After graduating from Brown University in 1930, Kerner attended Trinity College at Cambridge University in England from 1930 to 1931. In 1934 he received a law degree from Northwestern University in Chicago and was admitted to the Illinois bar. On 20 October 1934, he married Helena Cermak, daughter of the late Anton Cermak, who had been mayor of Chicago before he was shot and mortally wounded in Miami, Florida in 1933 by Giuseppe Zangara in what may have been an attempt on the life of president-elect Franklin D. Roosevelt.
Kerner joined the 33rd Division of the Illinois National Guard in 1934. In 1942, he entered active duty in World War II, serving as a field artillery officer in the 9th Infantry Division of the United States Army in North Africa and Italy and in 32nd Infantry Division in the Pacific. He was awarded the Bronze Star Medal for merit and the Soldier's Medal for rescuing a drowning soldier off the coast of Sicily. He was released from active duty in 1946 as a Lieutenant Colonel and rejoined the Illinois National Guard. In the 33rd Division, Kerner was promoted to the rank of Colonel that same year and to Brigadier General in 1951. He retired in 1954 as a Major General.
He defeated incumbent Governor William G. Stratton in the 1960 election and was re-elected in 1964, defeating moderate Republican Charles H. Percy, who was later elected to the U.S. Senate. As governor, Kerner promoted economic development, education, mental health services, and equal access to jobs and housing.

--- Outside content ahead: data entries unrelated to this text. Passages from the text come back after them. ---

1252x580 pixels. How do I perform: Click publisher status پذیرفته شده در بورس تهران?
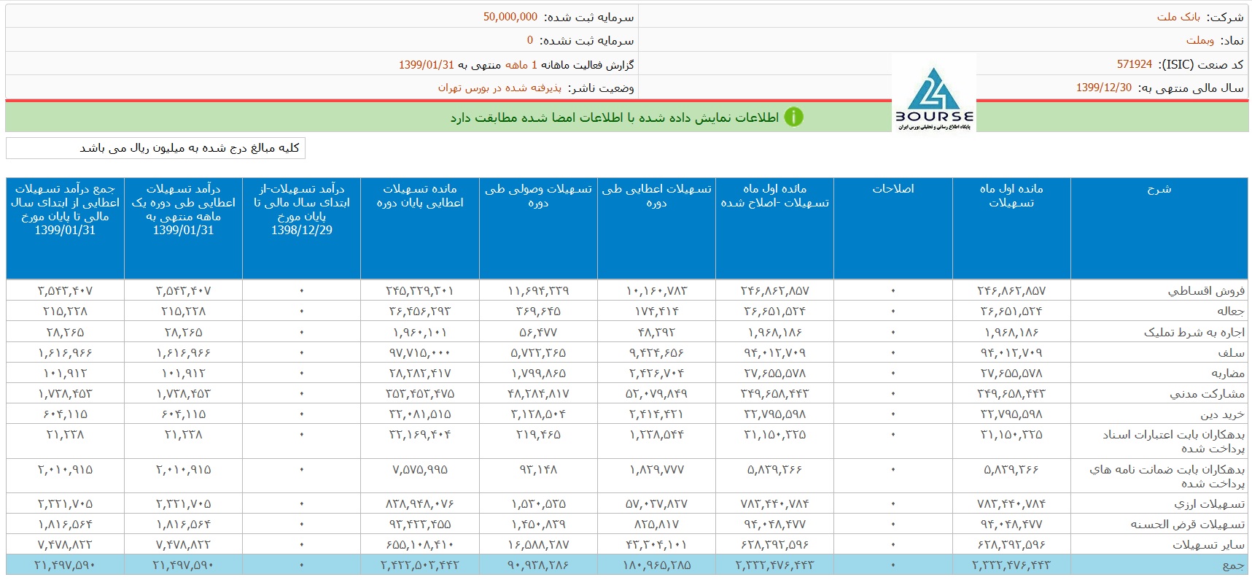499,88
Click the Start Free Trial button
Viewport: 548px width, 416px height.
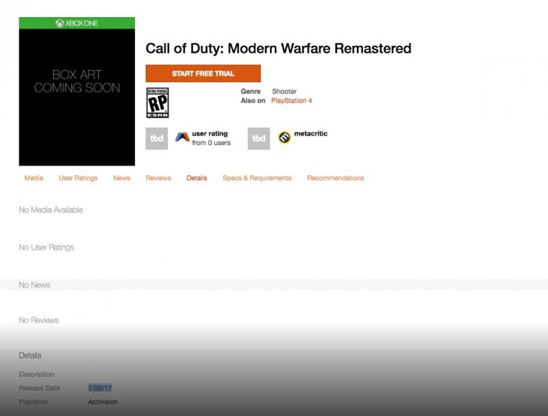[x=203, y=73]
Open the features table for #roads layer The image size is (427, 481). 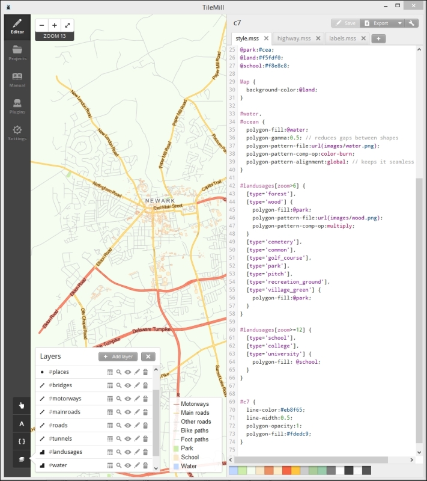(x=110, y=425)
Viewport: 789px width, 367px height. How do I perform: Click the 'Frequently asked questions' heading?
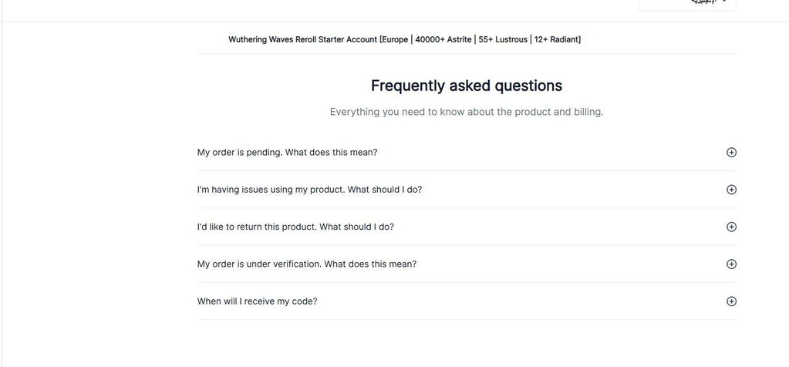click(x=467, y=86)
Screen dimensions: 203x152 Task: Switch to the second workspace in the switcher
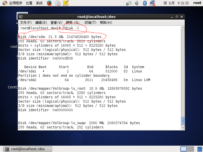191,149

He served on the National Governors' Conference Executive Committee from 1967 to 1968, and he chaired the Midwestern Governors' Conference that same year. In July 1967, President Lyndon B. Johnson appointed the National Advisory Commission on Civil Disorders and named Kerner its chairman.
Kerner resigned as governor on May 20, 1968 to become a judge on the United States Court of Appeals for the Seventh Circuit.
Kerner retained famed attorney Neil Papiano to represent him. Following a 1973 trial in which his prosecutor was future Illinois governor James R. Thompson, Kerner was convicted on 17 counts of bribery, conspiracy, perjury, and related charges. He was sentenced to three years in federal prison and fined $50,000. Faced with almost certain impeachment, he resigned his position on the federal bench on July 22, 1974. During the early 1970s a Chicago disc jockey began doing segments known as "Blotto Otto" in which a Kerner impersonator would call pretending to be the inebriated governor. The station pulled the segment after four weeks because they felt it was in poor taste. Kerner was released from prison early when it was determined that he was suffering from terminal cancer.